Berkshire Record Outlet has quite a few Toccata Classics restocks. Any recommendations?

https://www.broinc.com/search.php?row=0&text=&filter=all&Label=TOCCATA+CLASSICS&genre=&RPP=25&pprice=&submit=Search


----------



## elgar's ghost (Aug 8, 2010)

I have the Schnittke disc 'Discoveries' (TOCC 0091) which can be found on pages 126-150. If you like Schnittke but are unfamiliar with the pieces on this disc I say go for it - it's a good gap-filler as none of the works are to be found on either Chandos or BIS, the two labels which have served Schnittke the best. 

I'd be tempted to go for Ernst Krenek's Piano Concertos vol.1 (TOCC 0323) as well - that one's on the final page.


----------



## Roger Knox (Jul 19, 2017)

rw181383 said:


> Berkshire Record Outlet has quite a few Toccata Classics restocks. Any recommendations?
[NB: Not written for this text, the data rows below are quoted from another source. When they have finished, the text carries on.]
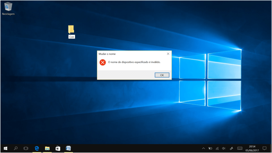Expand hidden system tray icons
This screenshot has width=272, height=153.
tap(203, 148)
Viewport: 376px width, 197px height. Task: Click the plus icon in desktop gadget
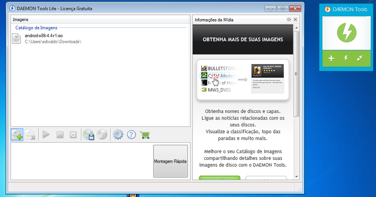coord(331,58)
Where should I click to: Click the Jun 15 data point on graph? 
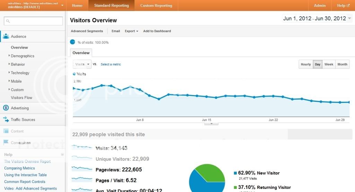point(207,97)
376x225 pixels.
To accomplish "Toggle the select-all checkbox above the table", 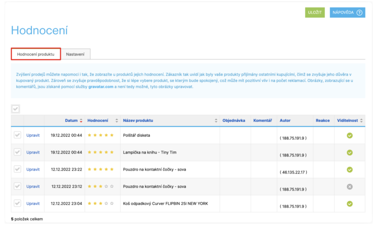I will (x=15, y=109).
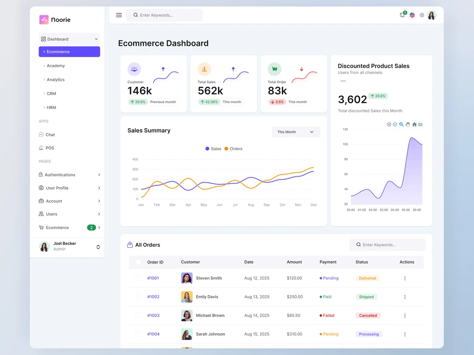Toggle the Orders series in chart legend

(233, 149)
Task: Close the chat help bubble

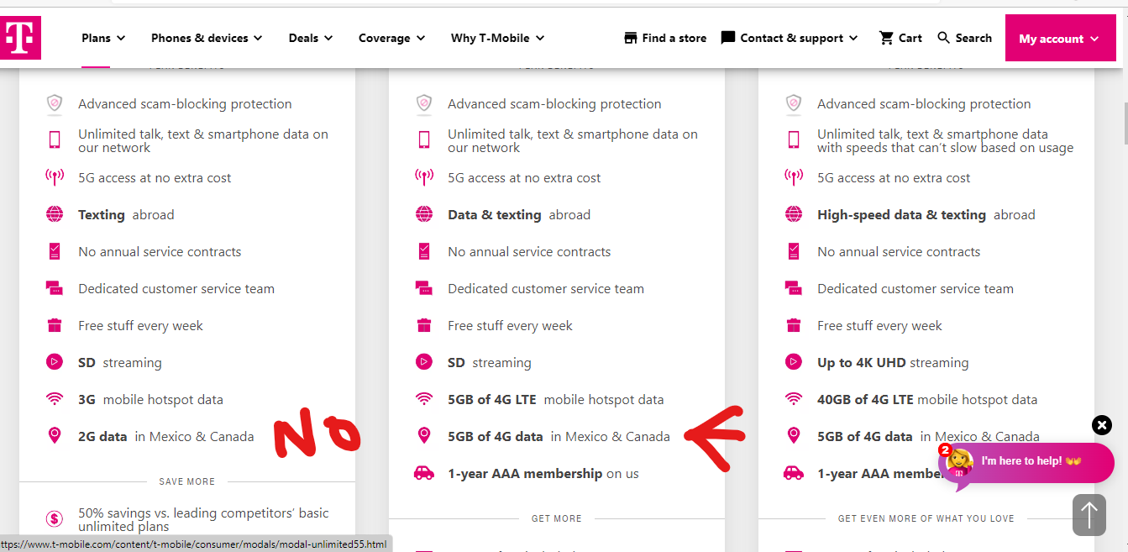Action: (1102, 425)
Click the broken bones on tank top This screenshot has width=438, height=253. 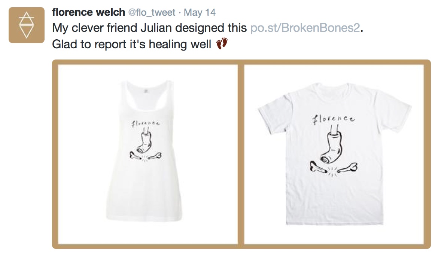click(145, 156)
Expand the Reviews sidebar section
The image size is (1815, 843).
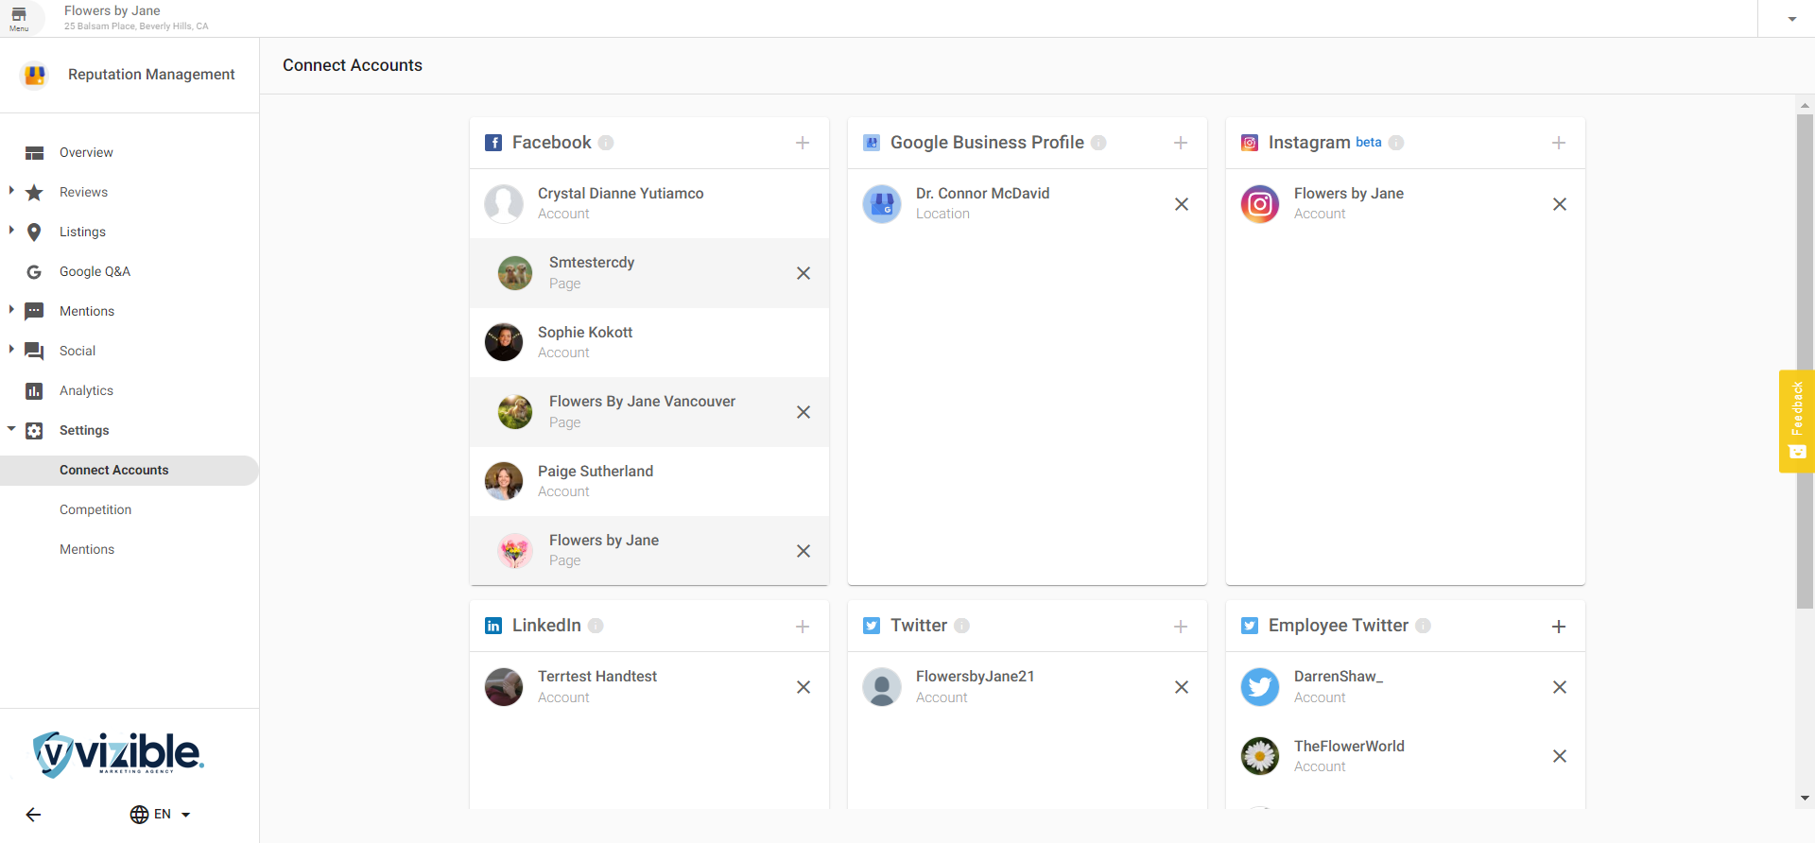point(11,191)
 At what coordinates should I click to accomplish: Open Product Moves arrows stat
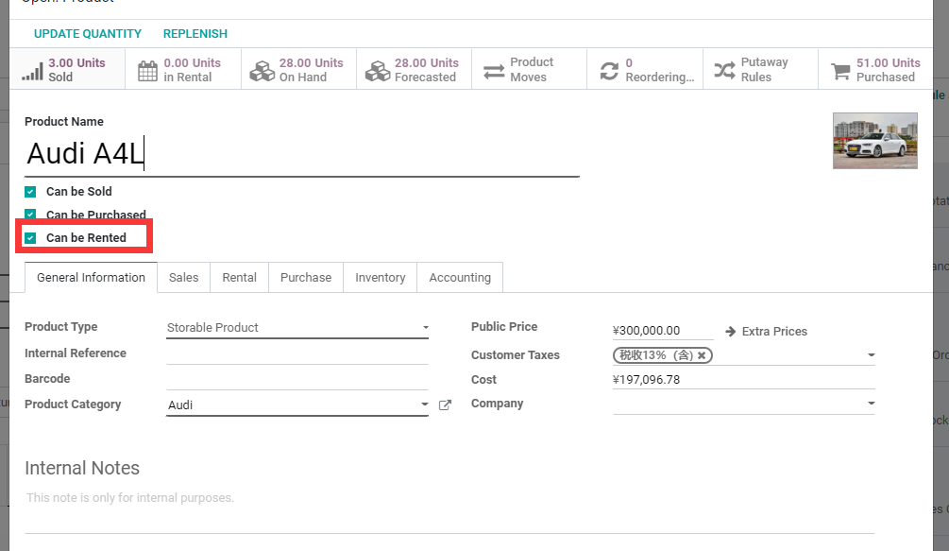tap(530, 70)
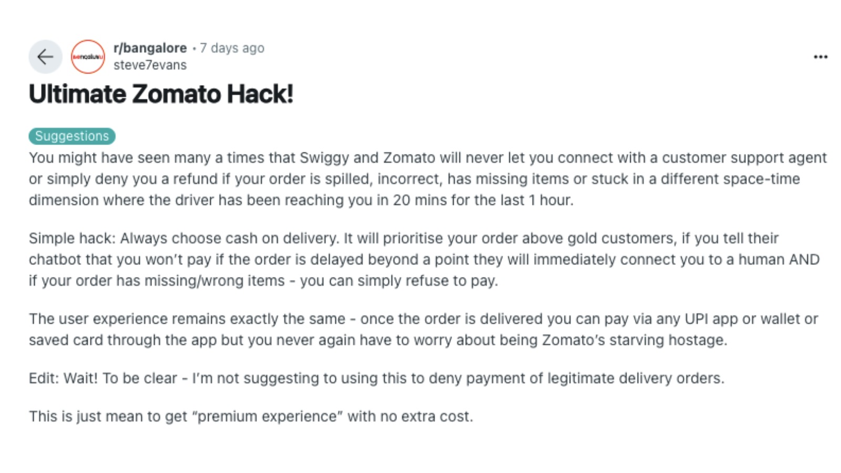Click the "Simple hack:" text
841x473 pixels.
(72, 238)
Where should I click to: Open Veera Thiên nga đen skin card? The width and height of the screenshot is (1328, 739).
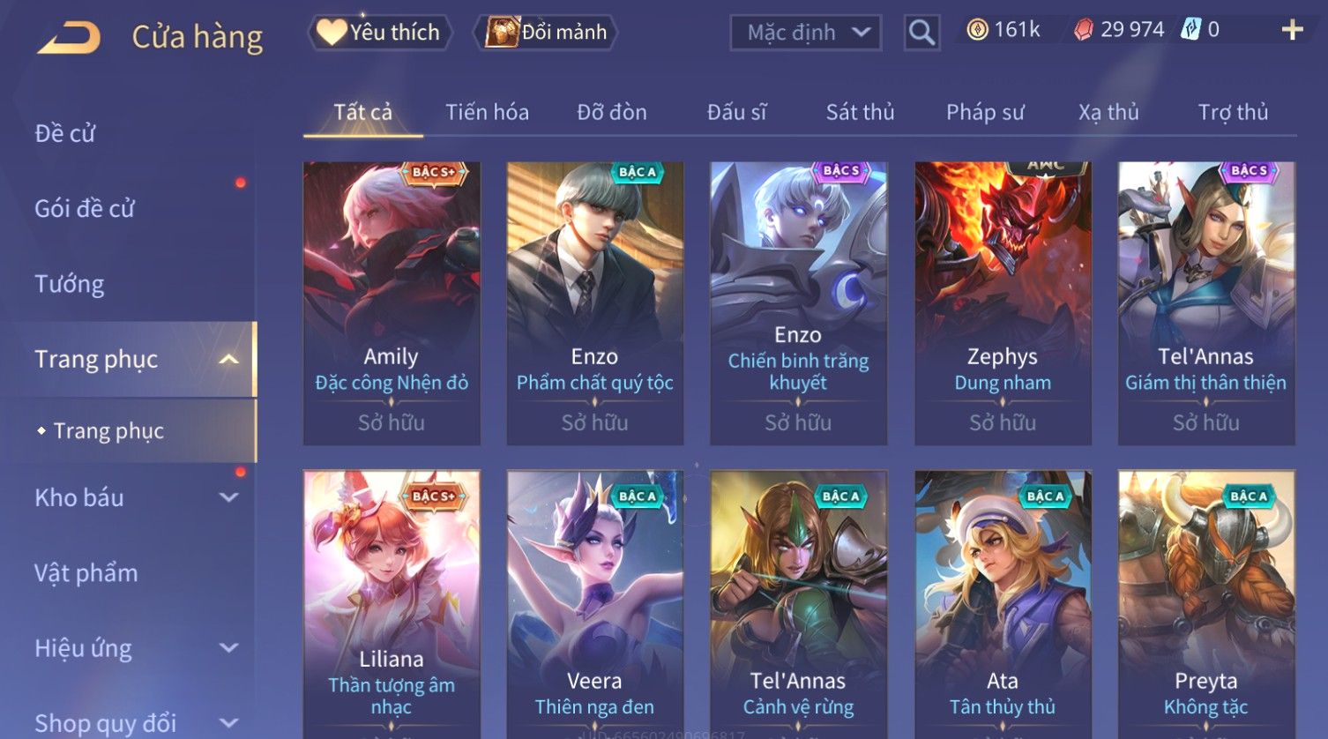[594, 604]
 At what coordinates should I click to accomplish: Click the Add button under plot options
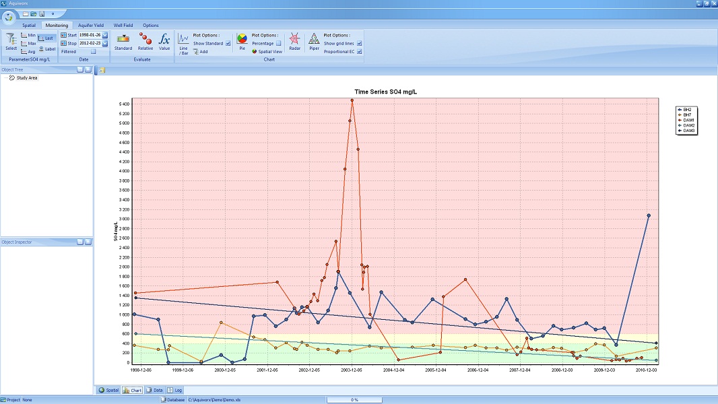click(203, 51)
The _Festival Overture_ by Leopold Damrosch I would recommend and the playing of the Azura Orchestra (at the private university in California) is excellent. You can hear the whole work and other complete works free at toccataclassics.com -- applies to at least some other recordings too. The Egon Kornauth might be worth checking out too.


----------



## Nereffid (Feb 6, 2013)

The disc of piano music by Nikolai Peyko. I haven't heard this one, but I enjoyed volume 2.

'Music for Alfred Hitchcock' is good if you like film music.


----------



## Doctuses (Jun 11, 2018)

don't know if you'd count this but Schumann's Toccata in C is awesome.


----------



## Merl (Jul 28, 2016)

The Leipzigs' performances of Beethoven's String Quartets are well worth having. Very well recorded and energetic performances. Buy with confidence.


----------



## rw181383 (Aug 4, 2017)

Thanks to everyone for the recommendations!!


----------